GIVEN TEXT Start Marker

Publishers' and Editors' Roles in Semantic Publishing
In a separate paper [26], we reviewed the status of semantic publishing in
the autumn of 2008, and the prospect for such semantic enhancements becoming routine.
In brief, we see publishers, editors, and authors all playing important roles.
In subscribing to the Brussels Declaration, STM publishers have already aligned
themselves with the aims of semantic publishing, and are seeking ways to implement
these commitments in an affordable manner. So what data should the publishers make
freely available? Minimally, they should provide machine-readable provenance
information about the article itself, and ideally a fully featured domain-specific
Structured Digital Abstract. The datasets that underlie the figures and tables in
their articles should be made accessible in actionable form, and machine-readable
reference lists should be made available so that citation networks can be created,
analysed, and used to promote reader traffic to both citing and cited articles, to
the mutual benefit of the publishers concerned. The Royal Society of
Chemistry's Project Prospect described above, which relies heavily upon the
domain expertise of its editors for the creation of textual semantic markup, provides
a paradigm for using the skills of specialist editors to provide semantic enrichment
to journal articles.

GIVEN TEXT End Marker
DATASET EXCERPT Start Marker

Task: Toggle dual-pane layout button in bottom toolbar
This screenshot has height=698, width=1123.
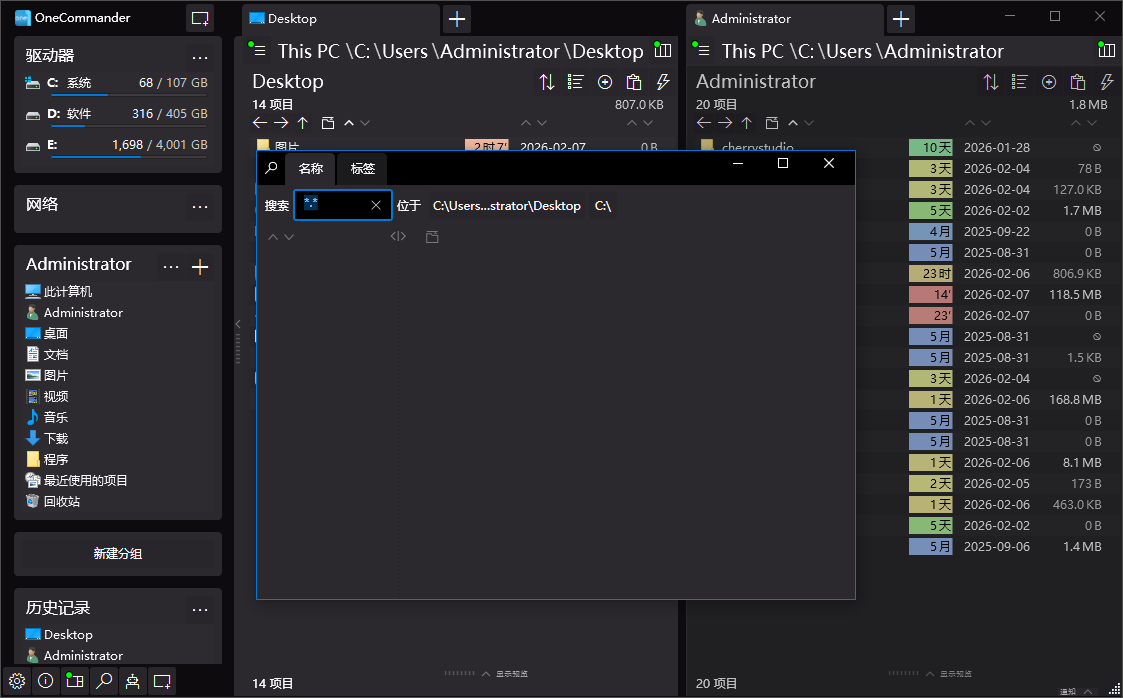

DATASET EXCERPT End Marker

REQUIRED WORK:
1. In the passage on publishers' and editors' roles in semantic publishing, what should publishers minimally provide?
2. Carry on the passage on publishers' and editors' roles in semantic publishing from where it stops.

SOLVED TASKS:
1. Machine-readable provenance information about the article itself.

2.
Authors' Roles in Semantic Publishing
Authors know better than anyone else their domains of discourse, and the position of
their articles within them. Only the authors really know why they cite particular
papers in preference to others, and the nature of both the citations and the cited
articles. If that tacit knowledge could be captured using a reference annotation
tool, employing terms from the Citation Typing Ontology, the work of developing typed
reference lists would essentially be done.
The Microsoft Corporation has recently released Version 1.0 of a plug-in for MS-Word
2007 (http://tinyurl.com/5szjly) for the creation of
structural markup that supports the National Library of
Medicine's document format used by many publishers and by PubMed Central.
Additionally, Microsoft has just published a second plug-in permitting ontology-based
semantic markup of named entities (http://ucsdbiolit.codeplex.com/). Routine use of these applications would
enable authors to add both structural and semantic markup to articles with minimal
effort.
Authors' raw numerical datasets are almost always held in spreadsheets. If
requested to do so by journals, authors could easily submit these spreadsheets with
manuscripts, for publication as downloadable Supporting Information files. Thus,
given the correct tools and incentives, authors could contribute most of the data and
create much of the metadata required for semantic publishing during the course of
article writing, with marginal additional effort.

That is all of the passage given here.